There is another scandal no one in the industry acknowledges.  This is the role of the state-directed Gazprom group which acts as import agent and cinema distributor for the Hollywood studios. Counting all films which have taken more than $5 million at the Russian box office over the past fifteen years, the US hits out-number the Russian, 532 to 172. That’s a ratio of three to one.

For the time being, the state banks now shielding the cinema chains from bankruptcy see the marketing of Hollywood films as their guarantee of getting their money back with profit.    

Last year the closure of public entertainment and lockdowns cost the Russian cinemas roughly 60% of their revenues.  This was partly compensated by state grants. But it was the largest of the cinema chains which took the lion’s share of that money – and they were already the most heavily indebted and financially precarious.

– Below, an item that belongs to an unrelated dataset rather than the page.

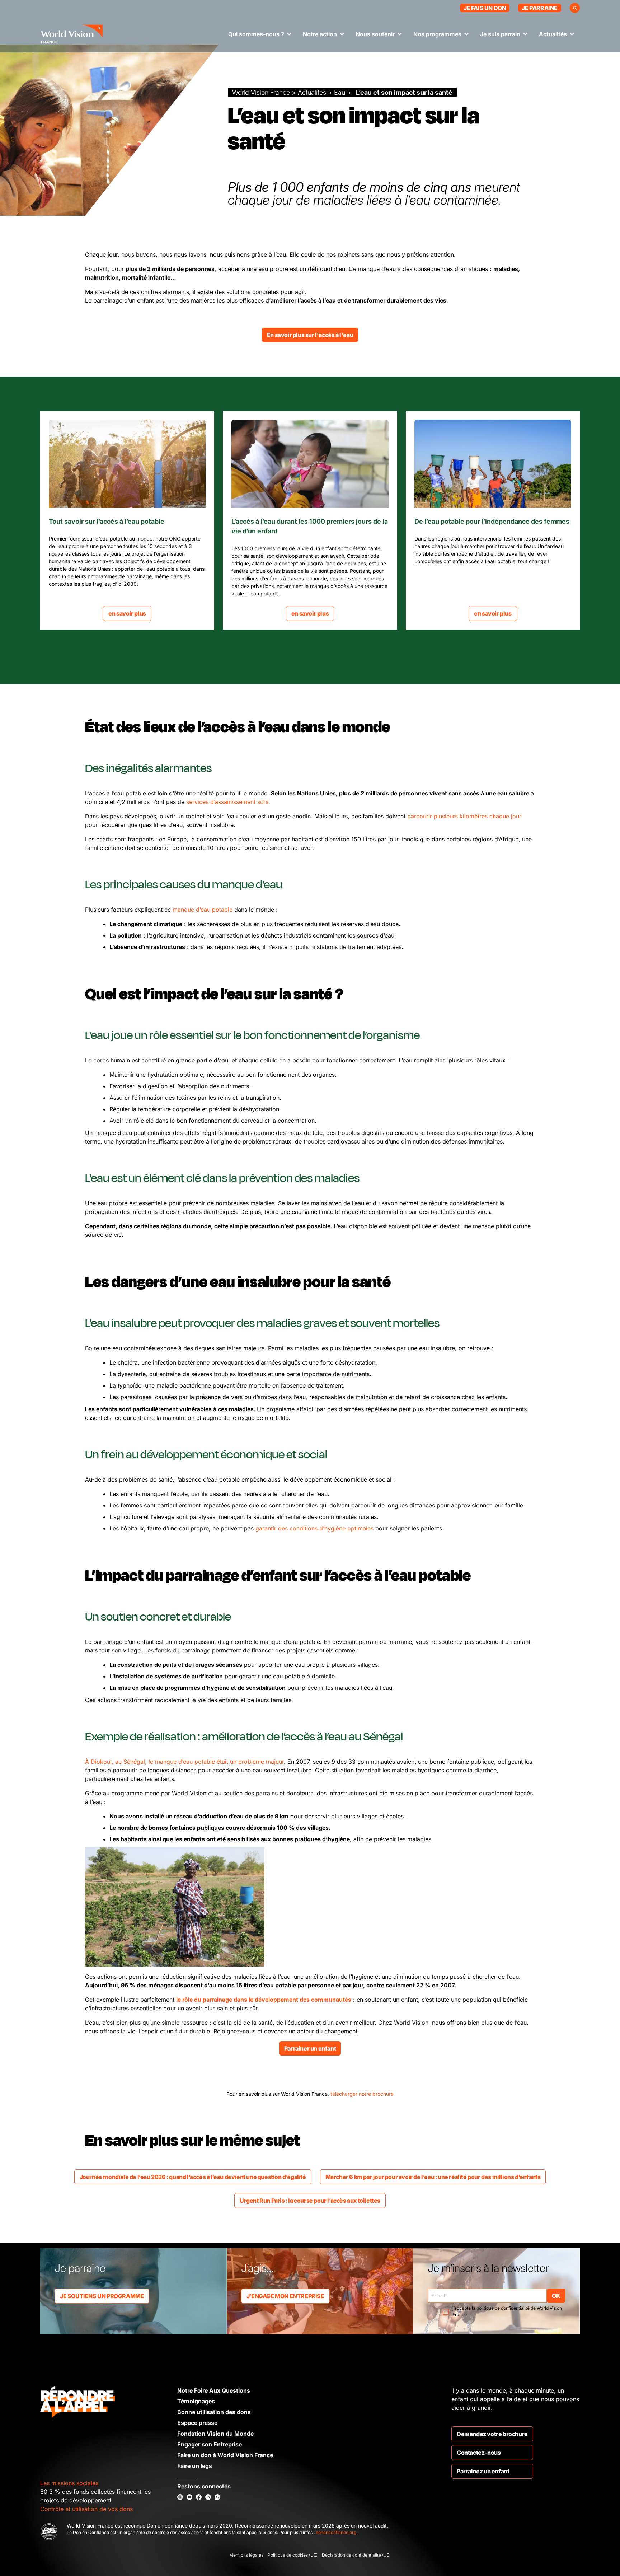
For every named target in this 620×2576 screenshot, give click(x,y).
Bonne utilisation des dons (214, 2412)
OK (556, 2295)
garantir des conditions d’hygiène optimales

Because the Russian cinema business has been growing fast for the past decade, it has been regarded as a licence to print money – unlimited supply of films foreign and domestic; limited supply of seats; fixed costs – the biggest of the cinema chains had been increasing their borrowing from the banks before the pandemic. The consequent loss of cash to service their loans has tipped many into insolvency, the solution to which has been the steady takeover of the cinemas by the banks. But the commercial banks don’t like the hit-and-flop risk of film-making and film distribution, so it is now the state banks – Sberbank, VTB, Gazprombank, VEB – which are driving the process of consolidation. Together with the state budget funds, the Cinema Foundation (FondKino)  and the Ministry of Culture – they are now at the point of deciding if, after surviving Covid-19,  the Russian film will succumb to  Hollywood.   

The state remains determined to prevent the fate of cinema chains and film studios in the west, where US companies planned their takeover of film distribution, country by country, to prevent local films from competing profitably for audience with the Hollywood imports. Foreign ownership of Russian cinemas and of film production companies is negligible; the Russian cinema chains don’t control the upstream source of films, and the studios don’t own the cinemas. In theory, this makes for one of the most competitive film industries in the world. In practice, the risk of loss-making films and of empty cinemas is absorbed by the state budget.

The risk of loss is close to certainty. One-third of all domestic films financed in part by the state fail to recover from the box office their cost of production.  In 2019, the last normal year for the industry, the 49 films supported by the state and released to cinemas collected altogether Rb2.7 billion ($41 million) in box office receipts; that was significantly less than Rb3 billion ($46 million ) for a single US import, the  Walt Disney Studios’ animation film, Lion King .  

Well before Covid-19, the Russian film industry had recognized that a decade of double-digit growth had attracted too many investors to opening too many cinemas for an audience that is roughly stable, but whose available spending money for entertainment is volatile. “Roughly speaking, domestic cinema is interesting for about 1.5 million viewers”, the former chief executive of Formula Kino, Yury Kirillov (right) explained in interview
in 2017.   His prediction then was that within three to four years “big changes are waiting for  Russian film distribution. There are more cinemas and chains in the country than are needed. The market will consolidate.”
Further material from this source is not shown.